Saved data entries
--- START ---

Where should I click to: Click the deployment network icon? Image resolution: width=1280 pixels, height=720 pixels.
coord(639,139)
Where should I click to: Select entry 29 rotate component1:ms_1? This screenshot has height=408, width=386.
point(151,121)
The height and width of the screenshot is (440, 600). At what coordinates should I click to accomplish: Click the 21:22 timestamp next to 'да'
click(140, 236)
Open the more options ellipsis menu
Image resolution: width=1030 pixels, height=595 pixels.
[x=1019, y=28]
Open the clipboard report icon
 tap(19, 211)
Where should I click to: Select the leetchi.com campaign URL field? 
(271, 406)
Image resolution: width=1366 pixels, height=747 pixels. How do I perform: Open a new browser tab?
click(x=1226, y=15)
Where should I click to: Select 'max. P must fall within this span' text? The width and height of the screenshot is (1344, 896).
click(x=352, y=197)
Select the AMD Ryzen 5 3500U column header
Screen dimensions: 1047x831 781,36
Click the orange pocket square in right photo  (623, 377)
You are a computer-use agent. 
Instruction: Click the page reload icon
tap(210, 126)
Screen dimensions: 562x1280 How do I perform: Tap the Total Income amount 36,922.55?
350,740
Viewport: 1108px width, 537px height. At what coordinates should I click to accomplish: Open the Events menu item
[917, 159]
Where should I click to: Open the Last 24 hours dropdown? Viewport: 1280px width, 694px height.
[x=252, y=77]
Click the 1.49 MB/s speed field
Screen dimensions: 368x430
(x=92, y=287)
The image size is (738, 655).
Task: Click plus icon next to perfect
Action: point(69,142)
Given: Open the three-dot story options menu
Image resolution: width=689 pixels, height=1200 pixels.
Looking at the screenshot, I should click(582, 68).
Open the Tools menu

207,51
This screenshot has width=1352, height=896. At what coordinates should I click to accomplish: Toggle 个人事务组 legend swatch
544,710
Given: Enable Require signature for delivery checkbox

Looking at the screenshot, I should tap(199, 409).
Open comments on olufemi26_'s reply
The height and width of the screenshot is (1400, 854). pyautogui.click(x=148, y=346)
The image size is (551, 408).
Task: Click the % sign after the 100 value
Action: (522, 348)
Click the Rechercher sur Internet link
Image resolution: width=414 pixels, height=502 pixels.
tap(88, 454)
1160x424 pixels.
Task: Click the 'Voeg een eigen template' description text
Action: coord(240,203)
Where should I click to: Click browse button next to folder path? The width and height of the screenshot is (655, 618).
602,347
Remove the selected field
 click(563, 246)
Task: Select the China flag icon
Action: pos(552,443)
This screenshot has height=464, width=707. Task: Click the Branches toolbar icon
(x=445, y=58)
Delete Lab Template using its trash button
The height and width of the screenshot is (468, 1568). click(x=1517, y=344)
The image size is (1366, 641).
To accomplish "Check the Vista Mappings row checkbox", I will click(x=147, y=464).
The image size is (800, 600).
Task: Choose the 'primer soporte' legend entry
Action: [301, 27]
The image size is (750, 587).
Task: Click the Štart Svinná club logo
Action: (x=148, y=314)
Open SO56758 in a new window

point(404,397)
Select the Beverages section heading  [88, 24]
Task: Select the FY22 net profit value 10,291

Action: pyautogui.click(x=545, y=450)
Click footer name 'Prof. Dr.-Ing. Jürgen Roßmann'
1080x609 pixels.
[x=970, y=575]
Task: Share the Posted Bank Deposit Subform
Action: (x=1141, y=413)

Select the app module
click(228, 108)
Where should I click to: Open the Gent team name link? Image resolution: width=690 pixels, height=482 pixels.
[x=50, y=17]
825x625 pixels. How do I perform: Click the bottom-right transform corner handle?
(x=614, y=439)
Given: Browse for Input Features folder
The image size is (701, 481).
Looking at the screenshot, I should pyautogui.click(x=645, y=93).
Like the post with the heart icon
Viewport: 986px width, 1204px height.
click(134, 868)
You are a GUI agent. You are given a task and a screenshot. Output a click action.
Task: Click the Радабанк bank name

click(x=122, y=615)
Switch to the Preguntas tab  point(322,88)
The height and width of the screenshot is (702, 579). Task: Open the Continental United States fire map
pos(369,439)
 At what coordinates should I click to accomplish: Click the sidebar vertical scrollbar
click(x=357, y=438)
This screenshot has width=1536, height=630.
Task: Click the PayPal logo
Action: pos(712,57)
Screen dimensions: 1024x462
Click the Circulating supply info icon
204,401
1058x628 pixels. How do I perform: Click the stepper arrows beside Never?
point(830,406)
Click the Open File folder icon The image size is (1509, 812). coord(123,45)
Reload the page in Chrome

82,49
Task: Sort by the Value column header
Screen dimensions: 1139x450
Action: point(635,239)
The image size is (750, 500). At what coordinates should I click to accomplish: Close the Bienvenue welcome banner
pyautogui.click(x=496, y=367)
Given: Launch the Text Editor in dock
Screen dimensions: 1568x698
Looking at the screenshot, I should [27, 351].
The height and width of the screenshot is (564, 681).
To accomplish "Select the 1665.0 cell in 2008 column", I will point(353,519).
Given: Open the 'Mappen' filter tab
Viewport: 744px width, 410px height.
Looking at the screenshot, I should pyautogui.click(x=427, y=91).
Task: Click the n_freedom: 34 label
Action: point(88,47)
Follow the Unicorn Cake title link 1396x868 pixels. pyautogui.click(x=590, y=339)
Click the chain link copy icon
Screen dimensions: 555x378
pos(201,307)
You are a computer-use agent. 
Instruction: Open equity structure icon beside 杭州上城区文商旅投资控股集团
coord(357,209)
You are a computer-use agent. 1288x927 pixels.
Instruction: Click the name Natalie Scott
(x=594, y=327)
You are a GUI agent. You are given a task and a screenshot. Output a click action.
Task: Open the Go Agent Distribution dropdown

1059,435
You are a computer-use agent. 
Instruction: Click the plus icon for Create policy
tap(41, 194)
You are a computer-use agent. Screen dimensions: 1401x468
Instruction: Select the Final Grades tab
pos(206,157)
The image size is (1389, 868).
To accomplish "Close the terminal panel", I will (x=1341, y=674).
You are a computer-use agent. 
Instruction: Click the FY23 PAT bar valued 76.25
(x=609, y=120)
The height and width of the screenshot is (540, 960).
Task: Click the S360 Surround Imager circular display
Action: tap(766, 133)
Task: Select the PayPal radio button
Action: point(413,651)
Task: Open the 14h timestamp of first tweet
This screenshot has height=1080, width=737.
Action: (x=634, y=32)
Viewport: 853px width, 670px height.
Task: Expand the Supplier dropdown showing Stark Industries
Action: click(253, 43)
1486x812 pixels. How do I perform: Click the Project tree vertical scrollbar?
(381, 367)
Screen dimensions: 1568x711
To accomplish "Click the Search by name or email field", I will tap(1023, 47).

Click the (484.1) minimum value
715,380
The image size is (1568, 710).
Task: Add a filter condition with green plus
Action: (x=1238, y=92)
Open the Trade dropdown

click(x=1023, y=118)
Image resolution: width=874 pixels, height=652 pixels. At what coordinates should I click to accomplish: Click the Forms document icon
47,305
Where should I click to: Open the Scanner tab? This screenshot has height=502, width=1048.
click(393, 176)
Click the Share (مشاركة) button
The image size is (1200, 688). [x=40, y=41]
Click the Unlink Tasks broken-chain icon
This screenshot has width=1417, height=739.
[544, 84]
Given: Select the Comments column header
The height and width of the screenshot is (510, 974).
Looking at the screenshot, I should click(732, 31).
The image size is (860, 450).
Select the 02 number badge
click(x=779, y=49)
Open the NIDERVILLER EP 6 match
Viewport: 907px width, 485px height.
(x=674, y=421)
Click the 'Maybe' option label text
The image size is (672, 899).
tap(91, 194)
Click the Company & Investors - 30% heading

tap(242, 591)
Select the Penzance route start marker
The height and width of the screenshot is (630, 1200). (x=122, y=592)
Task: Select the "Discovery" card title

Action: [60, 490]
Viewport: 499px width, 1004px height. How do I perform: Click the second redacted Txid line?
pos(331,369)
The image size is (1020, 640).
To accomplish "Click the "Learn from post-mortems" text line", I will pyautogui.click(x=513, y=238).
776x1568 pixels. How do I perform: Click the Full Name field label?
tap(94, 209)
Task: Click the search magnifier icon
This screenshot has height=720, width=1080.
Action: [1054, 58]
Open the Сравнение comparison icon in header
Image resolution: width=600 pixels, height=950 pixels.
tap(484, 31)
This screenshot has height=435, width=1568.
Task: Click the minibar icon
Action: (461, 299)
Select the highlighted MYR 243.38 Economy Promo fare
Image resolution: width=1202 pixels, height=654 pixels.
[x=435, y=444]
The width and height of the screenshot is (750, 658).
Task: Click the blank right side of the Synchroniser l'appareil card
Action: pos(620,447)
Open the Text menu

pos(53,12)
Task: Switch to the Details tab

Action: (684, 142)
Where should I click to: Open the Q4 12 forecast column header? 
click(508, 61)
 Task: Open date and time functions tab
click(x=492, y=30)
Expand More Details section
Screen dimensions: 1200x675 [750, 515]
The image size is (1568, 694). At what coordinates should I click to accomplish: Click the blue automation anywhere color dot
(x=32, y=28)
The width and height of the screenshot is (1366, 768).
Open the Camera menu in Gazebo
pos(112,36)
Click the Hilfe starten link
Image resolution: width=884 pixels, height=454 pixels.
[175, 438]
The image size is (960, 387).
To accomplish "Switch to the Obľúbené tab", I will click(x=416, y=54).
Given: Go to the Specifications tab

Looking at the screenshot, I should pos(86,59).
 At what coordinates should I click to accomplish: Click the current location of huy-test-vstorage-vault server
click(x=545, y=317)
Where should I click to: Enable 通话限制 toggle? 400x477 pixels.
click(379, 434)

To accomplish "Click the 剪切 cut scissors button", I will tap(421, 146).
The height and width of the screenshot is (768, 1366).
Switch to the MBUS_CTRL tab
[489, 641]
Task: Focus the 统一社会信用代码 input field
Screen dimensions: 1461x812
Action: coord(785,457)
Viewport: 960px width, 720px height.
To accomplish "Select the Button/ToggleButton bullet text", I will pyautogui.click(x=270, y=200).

--- END ---

Copy out every line of the data that includes "options".

▶ _Solution for this task_
Open the more options ellipsis menu
Given: Open the three-dot story options menu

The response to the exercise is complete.